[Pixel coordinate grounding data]
────────────────────

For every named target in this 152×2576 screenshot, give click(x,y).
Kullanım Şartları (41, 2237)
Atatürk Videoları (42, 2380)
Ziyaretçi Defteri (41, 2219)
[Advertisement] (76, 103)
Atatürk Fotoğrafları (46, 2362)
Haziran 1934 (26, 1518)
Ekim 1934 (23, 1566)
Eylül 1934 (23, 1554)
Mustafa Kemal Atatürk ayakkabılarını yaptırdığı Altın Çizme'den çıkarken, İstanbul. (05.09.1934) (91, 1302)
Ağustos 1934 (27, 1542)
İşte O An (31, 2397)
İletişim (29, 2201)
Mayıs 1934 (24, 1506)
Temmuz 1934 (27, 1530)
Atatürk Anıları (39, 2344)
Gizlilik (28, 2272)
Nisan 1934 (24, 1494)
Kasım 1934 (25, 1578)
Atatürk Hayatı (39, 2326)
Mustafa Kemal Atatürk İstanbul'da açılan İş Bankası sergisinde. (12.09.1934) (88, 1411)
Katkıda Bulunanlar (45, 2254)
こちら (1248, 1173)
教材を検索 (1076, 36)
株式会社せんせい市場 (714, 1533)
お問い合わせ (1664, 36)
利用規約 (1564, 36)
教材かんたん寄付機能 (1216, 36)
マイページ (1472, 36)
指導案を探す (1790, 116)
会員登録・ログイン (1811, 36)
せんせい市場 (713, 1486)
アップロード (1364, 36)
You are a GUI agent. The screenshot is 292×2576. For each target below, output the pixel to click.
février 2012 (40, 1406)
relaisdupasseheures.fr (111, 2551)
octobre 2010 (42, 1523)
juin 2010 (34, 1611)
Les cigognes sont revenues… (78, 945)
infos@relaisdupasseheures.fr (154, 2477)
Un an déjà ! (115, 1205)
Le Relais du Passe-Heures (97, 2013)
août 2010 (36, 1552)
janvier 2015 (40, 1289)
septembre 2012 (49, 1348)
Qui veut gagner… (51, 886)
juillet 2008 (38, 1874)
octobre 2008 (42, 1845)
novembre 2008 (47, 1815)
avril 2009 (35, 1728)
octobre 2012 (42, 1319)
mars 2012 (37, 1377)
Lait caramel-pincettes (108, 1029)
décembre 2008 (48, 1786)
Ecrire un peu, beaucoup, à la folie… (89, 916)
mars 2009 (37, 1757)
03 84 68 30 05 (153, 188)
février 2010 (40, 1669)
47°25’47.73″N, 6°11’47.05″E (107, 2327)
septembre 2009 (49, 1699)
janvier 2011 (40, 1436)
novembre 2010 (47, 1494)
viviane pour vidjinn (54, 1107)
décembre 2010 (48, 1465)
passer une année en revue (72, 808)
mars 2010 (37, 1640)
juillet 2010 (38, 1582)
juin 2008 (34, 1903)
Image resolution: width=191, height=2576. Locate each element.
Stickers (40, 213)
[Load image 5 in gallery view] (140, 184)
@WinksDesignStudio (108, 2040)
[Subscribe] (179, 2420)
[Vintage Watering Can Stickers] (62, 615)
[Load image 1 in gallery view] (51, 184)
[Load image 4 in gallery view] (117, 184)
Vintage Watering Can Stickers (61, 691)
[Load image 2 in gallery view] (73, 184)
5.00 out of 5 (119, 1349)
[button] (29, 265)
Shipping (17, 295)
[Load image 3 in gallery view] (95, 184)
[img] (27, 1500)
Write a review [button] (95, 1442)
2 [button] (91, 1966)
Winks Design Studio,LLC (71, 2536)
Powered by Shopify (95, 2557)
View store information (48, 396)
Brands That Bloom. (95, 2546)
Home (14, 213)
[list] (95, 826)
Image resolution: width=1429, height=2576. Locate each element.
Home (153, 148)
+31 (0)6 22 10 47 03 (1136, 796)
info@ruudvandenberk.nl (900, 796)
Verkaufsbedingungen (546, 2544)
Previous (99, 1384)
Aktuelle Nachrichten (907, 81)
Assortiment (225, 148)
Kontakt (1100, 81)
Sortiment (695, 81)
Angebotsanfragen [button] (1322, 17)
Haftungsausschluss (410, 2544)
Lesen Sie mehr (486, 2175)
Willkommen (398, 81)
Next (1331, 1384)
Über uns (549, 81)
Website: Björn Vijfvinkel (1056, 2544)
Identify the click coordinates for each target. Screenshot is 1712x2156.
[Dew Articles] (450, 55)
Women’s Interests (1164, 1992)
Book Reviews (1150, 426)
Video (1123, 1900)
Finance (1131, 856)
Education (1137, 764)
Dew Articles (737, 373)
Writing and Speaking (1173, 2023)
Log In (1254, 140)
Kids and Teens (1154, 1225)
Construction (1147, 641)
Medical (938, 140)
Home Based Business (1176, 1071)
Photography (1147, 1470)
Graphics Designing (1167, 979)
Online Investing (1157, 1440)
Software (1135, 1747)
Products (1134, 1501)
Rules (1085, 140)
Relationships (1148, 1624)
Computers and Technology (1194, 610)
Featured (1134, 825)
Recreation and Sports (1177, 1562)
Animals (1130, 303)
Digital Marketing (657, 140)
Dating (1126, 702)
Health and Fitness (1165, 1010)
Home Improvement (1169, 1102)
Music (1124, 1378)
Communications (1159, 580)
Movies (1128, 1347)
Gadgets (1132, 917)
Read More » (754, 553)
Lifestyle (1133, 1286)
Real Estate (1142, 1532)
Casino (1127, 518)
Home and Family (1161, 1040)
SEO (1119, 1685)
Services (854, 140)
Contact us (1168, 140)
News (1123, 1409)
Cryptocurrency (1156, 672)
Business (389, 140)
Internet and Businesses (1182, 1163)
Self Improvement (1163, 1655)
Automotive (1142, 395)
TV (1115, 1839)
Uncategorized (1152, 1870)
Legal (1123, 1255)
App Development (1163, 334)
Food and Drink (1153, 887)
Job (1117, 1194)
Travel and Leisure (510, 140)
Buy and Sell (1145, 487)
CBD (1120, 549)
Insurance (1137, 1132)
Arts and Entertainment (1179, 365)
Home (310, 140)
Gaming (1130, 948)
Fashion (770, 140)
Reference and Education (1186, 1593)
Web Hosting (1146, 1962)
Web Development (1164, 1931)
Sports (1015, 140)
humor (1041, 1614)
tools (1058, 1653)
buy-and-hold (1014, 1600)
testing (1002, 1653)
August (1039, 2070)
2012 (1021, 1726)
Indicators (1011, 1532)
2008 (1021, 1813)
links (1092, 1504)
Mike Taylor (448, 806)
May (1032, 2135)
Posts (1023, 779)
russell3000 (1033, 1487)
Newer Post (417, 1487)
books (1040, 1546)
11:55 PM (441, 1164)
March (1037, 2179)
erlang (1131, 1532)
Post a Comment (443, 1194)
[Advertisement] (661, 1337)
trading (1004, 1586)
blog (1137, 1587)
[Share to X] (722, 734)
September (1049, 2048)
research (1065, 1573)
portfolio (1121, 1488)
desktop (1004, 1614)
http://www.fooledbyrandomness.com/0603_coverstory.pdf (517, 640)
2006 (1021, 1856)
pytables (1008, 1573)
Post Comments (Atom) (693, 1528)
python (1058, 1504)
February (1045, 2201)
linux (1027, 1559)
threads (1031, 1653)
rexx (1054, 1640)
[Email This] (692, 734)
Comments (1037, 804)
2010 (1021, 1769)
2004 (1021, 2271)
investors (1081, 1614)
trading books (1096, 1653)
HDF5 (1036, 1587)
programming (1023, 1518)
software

────────────────────

◆ AIM OF THE EXERCISE ◆
Copy the records above exactly.

◆ REPLY ◆
For every named target in this 152×2576 screenshot, give click(x,y).
Kullanım Şartları (41, 2237)
Atatürk Videoları (42, 2380)
Ziyaretçi Defteri (41, 2219)
[Advertisement] (76, 103)
Atatürk Fotoğrafları (46, 2362)
Haziran 1934 (26, 1518)
Ekim 1934 (23, 1566)
Eylül 1934 (23, 1554)
Mustafa Kemal Atatürk ayakkabılarını yaptırdığı Altın Çizme'den çıkarken, İstanbul. (05.09.1934) (91, 1302)
Ağustos 1934 (27, 1542)
İşte O An (31, 2397)
İletişim (29, 2201)
Mayıs 1934 (24, 1506)
Temmuz 1934 (27, 1530)
Atatürk Anıları (39, 2344)
Gizlilik (28, 2272)
Nisan 1934 (24, 1494)
Kasım 1934 (25, 1578)
Atatürk Hayatı (39, 2326)
Mustafa Kemal Atatürk İstanbul'da açılan İş Bankası sergisinde. (12.09.1934) (88, 1411)
Katkıda Bulunanlar (45, 2254)
こちら (1248, 1173)
教材を検索 (1076, 36)
株式会社せんせい市場 (714, 1533)
お問い合わせ (1664, 36)
利用規約 (1564, 36)
教材かんたん寄付機能 (1216, 36)
マイページ (1472, 36)
指導案を探す (1790, 116)
会員登録・ログイン (1811, 36)
せんせい市場 (713, 1486)
アップロード (1364, 36)
You are a GUI agent. The screenshot is 292×2576. For each target below, output the pixel to click.
février 2012 (40, 1406)
relaisdupasseheures.fr (111, 2551)
octobre 2010 (42, 1523)
juin 2010 (34, 1611)
Les cigognes sont revenues… (78, 945)
infos@relaisdupasseheures.fr (154, 2477)
Un an déjà ! (115, 1205)
Le Relais du Passe-Heures (97, 2013)
août 2010 (36, 1552)
janvier 2015 (40, 1289)
septembre 2012 (49, 1348)
Qui veut gagner… (51, 886)
juillet 2008 (38, 1874)
octobre 2008 (42, 1845)
novembre 2008 (47, 1815)
avril 2009 (35, 1728)
octobre 2012 (42, 1319)
mars 2012 (37, 1377)
Lait caramel-pincettes (108, 1029)
décembre 2008 (48, 1786)
Ecrire un peu, beaucoup, à la folie… (89, 916)
mars 2009 (37, 1757)
03 84 68 30 05 (153, 188)
février 2010 (40, 1669)
47°25’47.73″N, 6°11’47.05″E (107, 2327)
septembre 2009 (49, 1699)
janvier 2011 (40, 1436)
novembre 2010 (47, 1494)
viviane pour vidjinn (54, 1107)
décembre 2010 (48, 1465)
passer une année en revue (72, 808)
mars 2010 (37, 1640)
juillet 2010 (38, 1582)
juin 2008 (34, 1903)
Image resolution: width=191, height=2576. Locate each element.
Stickers (40, 213)
[Load image 5 in gallery view] (140, 184)
@WinksDesignStudio (108, 2040)
[Subscribe] (179, 2420)
[Vintage Watering Can Stickers] (62, 615)
[Load image 1 in gallery view] (51, 184)
[Load image 4 in gallery view] (117, 184)
Vintage Watering Can Stickers (61, 691)
[Load image 2 in gallery view] (73, 184)
5.00 out of 5 (119, 1349)
[button] (29, 265)
Shipping (17, 295)
[Load image 3 in gallery view] (95, 184)
[img] (27, 1500)
Write a review [button] (95, 1442)
2 [button] (91, 1966)
Winks Design Studio,LLC (71, 2536)
Powered by Shopify (95, 2557)
View store information (48, 396)
Brands That Bloom. (95, 2546)
Home (14, 213)
[list] (95, 826)
Image resolution: width=1429, height=2576. Locate each element.
Home (153, 148)
+31 (0)6 22 10 47 03 (1136, 796)
info@ruudvandenberk.nl (900, 796)
Verkaufsbedingungen (546, 2544)
Previous (99, 1384)
Aktuelle Nachrichten (907, 81)
Assortiment (225, 148)
Kontakt (1100, 81)
Sortiment (695, 81)
Angebotsanfragen [button] (1322, 17)
Haftungsausschluss (410, 2544)
Lesen Sie mehr (486, 2175)
Willkommen (398, 81)
Next (1331, 1384)
Über uns (549, 81)
Website: Björn Vijfvinkel (1056, 2544)
Identify the click coordinates for each target. Screenshot is 1712x2156.
[Dew Articles] (450, 55)
Women’s Interests (1164, 1992)
Book Reviews (1150, 426)
Video (1123, 1900)
Finance (1131, 856)
Education (1137, 764)
Dew Articles (737, 373)
Writing and Speaking (1173, 2023)
Log In (1254, 140)
Kids and Teens (1154, 1225)
Construction (1147, 641)
Medical (938, 140)
Home Based Business (1176, 1071)
Photography (1147, 1470)
Graphics Designing (1167, 979)
Online Investing (1157, 1440)
Software (1135, 1747)
Products (1134, 1501)
Rules (1085, 140)
Relationships (1148, 1624)
Computers and Technology (1194, 610)
Featured (1134, 825)
Recreation and Sports (1177, 1562)
Animals (1130, 303)
Digital Marketing (657, 140)
Dating (1126, 702)
Health and Fitness (1165, 1010)
Home Improvement (1169, 1102)
Music (1124, 1378)
Communications (1159, 580)
Movies (1128, 1347)
Gadgets (1132, 917)
Read More » (754, 553)
Lifestyle (1133, 1286)
Real Estate (1142, 1532)
Casino (1127, 518)
Home and Family (1161, 1040)
SEO (1119, 1685)
Services (854, 140)
Contact us (1168, 140)
News (1123, 1409)
Cryptocurrency (1156, 672)
Business (389, 140)
Internet and Businesses (1182, 1163)
Self Improvement (1163, 1655)
Automotive (1142, 395)
TV (1115, 1839)
Uncategorized (1152, 1870)
Legal (1123, 1255)
App Development (1163, 334)
Food and Drink (1153, 887)
Job (1117, 1194)
Travel and Leisure (510, 140)
Buy and Sell (1145, 487)
CBD (1120, 549)
Insurance (1137, 1132)
Arts and Entertainment (1179, 365)
Home (310, 140)
Gaming (1130, 948)
Fashion (770, 140)
Reference and Education (1186, 1593)
Web Hosting (1146, 1962)
Web Development (1164, 1931)
Sports (1015, 140)
humor (1041, 1614)
tools (1058, 1653)
buy-and-hold (1014, 1600)
testing (1002, 1653)
August (1039, 2070)
2012 (1021, 1726)
Indicators (1011, 1532)
2008 (1021, 1813)
links (1092, 1504)
Mike Taylor (448, 806)
May (1032, 2135)
Posts (1023, 779)
russell3000 (1033, 1487)
Newer Post (417, 1487)
books (1040, 1546)
11:55 PM (441, 1164)
March (1037, 2179)
erlang (1131, 1532)
Post a Comment (443, 1194)
[Advertisement] (661, 1337)
trading (1004, 1586)
blog (1137, 1587)
[Share to X] (722, 734)
September (1049, 2048)
research (1065, 1573)
portfolio (1121, 1488)
desktop (1004, 1614)
http://www.fooledbyrandomness.com/0603_coverstory.pdf (517, 640)
2006 (1021, 1856)
pytables (1008, 1573)
Post Comments (Atom) (693, 1528)
python (1058, 1504)
February (1045, 2201)
linux (1027, 1559)
threads (1031, 1653)
rexx (1054, 1640)
[Email This] (692, 734)
Comments (1037, 804)
2010 (1021, 1769)
2004 (1021, 2271)
investors (1081, 1614)
trading books (1096, 1653)
HDF5 (1036, 1587)
programming (1023, 1518)
software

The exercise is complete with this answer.